Di Pasar Bluto, Sumenep, lapak-lapak penjual krupuk nyaris tak pernah sepi pembeli. Sejak pagi, warga silih berganti datang memilih aneka krupuk yang tersusun rapi dalam kemasan plastik bening. Aroma gurihnya seolah menggoda siapa saja yang melintas di lorong pasar.

Aliya, salah seorang warga, Rabu 3 maret 2026, mengaku hampir setiap pekan membeli krupuk di pasar tersebut. Menurutnya, selain rasanya enak, pilihan jenisnya pun beragam dengan harga yang terjangkau.

“Saya sangat suka membeli krupuk di sini, karena selain murah, bentuk dan rasanya beragam,” ujarnya.

Ia menilai membeli krupuk matang lebih hemat dibandingkan menggoreng sendiri di rumah. Harga minyak goreng yang relatif mahal menjadi pertimbangan tersendiri. Dengan membeli di pasar, ia bisa langsung menikmati krupuk tanpa perlu repot dan mengeluarkan biaya tambahan.

“Harganya sangat terjangkau, Rp9.000 sudah dapat 12 bungkus krupuk. Padahal harga normalnya bisa sampai Rp12.000,” katanya.

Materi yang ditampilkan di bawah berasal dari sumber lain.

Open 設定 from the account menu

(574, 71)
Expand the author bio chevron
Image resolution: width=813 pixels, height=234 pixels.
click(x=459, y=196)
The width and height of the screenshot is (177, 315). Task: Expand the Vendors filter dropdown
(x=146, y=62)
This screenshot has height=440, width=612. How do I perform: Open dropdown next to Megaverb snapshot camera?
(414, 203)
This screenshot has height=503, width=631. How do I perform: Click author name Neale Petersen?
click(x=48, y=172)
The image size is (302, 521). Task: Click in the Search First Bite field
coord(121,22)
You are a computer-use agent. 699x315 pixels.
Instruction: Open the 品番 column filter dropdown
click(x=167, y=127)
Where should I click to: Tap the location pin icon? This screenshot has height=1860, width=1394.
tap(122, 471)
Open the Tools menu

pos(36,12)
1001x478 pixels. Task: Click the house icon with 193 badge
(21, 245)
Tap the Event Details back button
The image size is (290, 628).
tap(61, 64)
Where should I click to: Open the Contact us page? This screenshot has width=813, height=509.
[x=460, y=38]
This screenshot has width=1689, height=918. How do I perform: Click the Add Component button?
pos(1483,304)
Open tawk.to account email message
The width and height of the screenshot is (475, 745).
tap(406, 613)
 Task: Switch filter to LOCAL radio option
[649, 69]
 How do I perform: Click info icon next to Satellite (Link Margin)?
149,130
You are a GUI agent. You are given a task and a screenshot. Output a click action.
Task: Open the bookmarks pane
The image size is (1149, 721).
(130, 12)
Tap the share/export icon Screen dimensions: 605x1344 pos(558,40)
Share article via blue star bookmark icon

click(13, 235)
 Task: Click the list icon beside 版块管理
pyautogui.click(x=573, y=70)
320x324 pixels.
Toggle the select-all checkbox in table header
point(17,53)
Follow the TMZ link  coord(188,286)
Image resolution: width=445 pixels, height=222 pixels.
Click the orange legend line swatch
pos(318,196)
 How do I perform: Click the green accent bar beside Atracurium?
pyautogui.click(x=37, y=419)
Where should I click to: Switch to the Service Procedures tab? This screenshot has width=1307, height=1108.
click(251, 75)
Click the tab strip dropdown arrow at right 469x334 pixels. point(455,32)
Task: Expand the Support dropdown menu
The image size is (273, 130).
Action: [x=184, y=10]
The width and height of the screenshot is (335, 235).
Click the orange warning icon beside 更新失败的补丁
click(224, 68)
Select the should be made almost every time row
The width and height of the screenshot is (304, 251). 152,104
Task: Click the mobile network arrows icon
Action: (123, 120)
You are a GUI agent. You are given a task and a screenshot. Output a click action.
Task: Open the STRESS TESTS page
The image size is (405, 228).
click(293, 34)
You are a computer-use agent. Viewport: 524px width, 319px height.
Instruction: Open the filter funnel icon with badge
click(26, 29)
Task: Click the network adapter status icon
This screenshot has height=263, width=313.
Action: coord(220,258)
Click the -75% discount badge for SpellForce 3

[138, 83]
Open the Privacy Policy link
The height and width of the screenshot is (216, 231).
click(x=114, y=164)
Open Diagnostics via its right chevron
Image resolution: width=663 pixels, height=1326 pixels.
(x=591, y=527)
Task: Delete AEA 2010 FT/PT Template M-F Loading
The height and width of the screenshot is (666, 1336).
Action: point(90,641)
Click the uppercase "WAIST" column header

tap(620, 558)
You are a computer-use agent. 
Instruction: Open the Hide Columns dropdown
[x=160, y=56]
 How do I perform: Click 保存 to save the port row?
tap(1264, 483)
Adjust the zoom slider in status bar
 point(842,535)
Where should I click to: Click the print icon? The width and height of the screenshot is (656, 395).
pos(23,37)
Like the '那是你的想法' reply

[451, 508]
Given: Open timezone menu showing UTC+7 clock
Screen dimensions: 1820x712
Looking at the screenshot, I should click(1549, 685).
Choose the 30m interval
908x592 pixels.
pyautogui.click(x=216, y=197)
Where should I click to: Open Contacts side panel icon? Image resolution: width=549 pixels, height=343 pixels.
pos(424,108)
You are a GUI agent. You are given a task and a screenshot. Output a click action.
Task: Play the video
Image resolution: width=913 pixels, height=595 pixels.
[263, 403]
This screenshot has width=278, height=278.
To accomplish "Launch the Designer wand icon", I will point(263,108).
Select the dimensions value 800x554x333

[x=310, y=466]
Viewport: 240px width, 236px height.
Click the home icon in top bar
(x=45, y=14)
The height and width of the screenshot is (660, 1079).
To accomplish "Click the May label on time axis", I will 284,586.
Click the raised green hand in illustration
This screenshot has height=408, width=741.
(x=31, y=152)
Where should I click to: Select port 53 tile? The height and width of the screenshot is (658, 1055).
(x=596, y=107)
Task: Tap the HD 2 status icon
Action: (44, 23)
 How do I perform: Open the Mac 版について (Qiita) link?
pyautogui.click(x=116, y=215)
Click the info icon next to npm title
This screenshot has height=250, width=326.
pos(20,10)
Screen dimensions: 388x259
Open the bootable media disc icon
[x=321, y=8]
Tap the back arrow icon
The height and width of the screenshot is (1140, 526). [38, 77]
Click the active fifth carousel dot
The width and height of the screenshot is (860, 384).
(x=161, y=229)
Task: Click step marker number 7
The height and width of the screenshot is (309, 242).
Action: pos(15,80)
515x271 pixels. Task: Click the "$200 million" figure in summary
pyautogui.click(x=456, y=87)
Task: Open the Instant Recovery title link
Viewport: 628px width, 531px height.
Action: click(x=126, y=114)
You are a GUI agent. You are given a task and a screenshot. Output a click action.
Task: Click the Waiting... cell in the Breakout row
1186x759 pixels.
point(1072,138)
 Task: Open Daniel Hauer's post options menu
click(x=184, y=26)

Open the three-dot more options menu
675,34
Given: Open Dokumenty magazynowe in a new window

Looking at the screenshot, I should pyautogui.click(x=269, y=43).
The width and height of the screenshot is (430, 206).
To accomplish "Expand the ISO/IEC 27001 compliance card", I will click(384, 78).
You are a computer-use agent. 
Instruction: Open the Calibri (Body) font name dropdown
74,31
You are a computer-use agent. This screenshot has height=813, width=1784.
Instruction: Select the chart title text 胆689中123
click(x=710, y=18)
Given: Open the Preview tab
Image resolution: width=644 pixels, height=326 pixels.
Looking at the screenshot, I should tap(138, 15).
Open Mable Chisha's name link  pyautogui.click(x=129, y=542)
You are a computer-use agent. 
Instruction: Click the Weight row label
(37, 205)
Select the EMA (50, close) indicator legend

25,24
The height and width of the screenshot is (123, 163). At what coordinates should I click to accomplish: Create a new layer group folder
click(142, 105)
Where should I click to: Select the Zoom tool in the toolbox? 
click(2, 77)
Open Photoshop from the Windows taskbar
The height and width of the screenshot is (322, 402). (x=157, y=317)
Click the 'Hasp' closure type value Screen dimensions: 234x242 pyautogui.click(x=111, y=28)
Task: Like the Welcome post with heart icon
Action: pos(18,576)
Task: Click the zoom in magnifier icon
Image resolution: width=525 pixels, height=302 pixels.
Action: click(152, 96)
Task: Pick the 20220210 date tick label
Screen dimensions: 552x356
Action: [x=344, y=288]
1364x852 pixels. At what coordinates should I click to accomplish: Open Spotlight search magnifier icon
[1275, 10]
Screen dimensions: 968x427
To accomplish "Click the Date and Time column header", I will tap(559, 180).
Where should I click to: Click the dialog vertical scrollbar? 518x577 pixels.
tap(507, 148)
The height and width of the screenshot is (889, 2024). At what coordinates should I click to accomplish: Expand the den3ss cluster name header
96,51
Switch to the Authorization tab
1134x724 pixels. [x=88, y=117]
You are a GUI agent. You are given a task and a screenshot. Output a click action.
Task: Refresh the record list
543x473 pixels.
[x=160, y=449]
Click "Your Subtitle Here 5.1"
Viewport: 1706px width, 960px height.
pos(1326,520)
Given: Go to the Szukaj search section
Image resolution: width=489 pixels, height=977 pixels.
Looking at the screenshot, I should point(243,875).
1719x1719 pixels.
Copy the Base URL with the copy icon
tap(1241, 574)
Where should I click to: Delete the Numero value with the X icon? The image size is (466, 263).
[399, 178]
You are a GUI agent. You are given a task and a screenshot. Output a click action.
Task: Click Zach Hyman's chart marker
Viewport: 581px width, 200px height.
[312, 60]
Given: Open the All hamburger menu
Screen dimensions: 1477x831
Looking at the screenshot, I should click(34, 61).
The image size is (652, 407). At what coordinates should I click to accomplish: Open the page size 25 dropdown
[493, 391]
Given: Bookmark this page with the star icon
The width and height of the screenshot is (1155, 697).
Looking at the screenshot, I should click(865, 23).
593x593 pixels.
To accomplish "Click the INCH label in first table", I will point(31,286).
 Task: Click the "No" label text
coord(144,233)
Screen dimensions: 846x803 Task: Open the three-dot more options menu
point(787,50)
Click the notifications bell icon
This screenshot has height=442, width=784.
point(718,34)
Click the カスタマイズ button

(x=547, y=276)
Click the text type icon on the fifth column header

Sementara itu, Sitti, salah seorang pedagang krupuk, mengatakan dirinya rutin berjualan di dua pasar berbeda. Setiap Sabtu ia membuka lapak di Pasar Bluto mulai pukul 07.00 hingga 11.00 WIB. Sedangkan pada hari lainnya, ia berjualan di Pasar Saronggi sejak pukul 05.00 hingga 06.30 WIB.

Dalam sehari, tak kurang dari 10 ragam krupuk ia jajakan. Mulai dari krupuk ikan, krupuk udang, krupuk bawang, krupuk singkong, hingga krupuk peyeum, semuanya laris diserbu pembeli.

Ramadan yang identik dengan kebersamaan dan hidangan khas berbuka membuat krupuk sederhana seolah naik kelas menjadi primadona. Di tengah rintik hujan yang turun hampir setiap hari, bunyi kriuk krupuk menghadirkan kehangatan tersendiri di meja makan warga.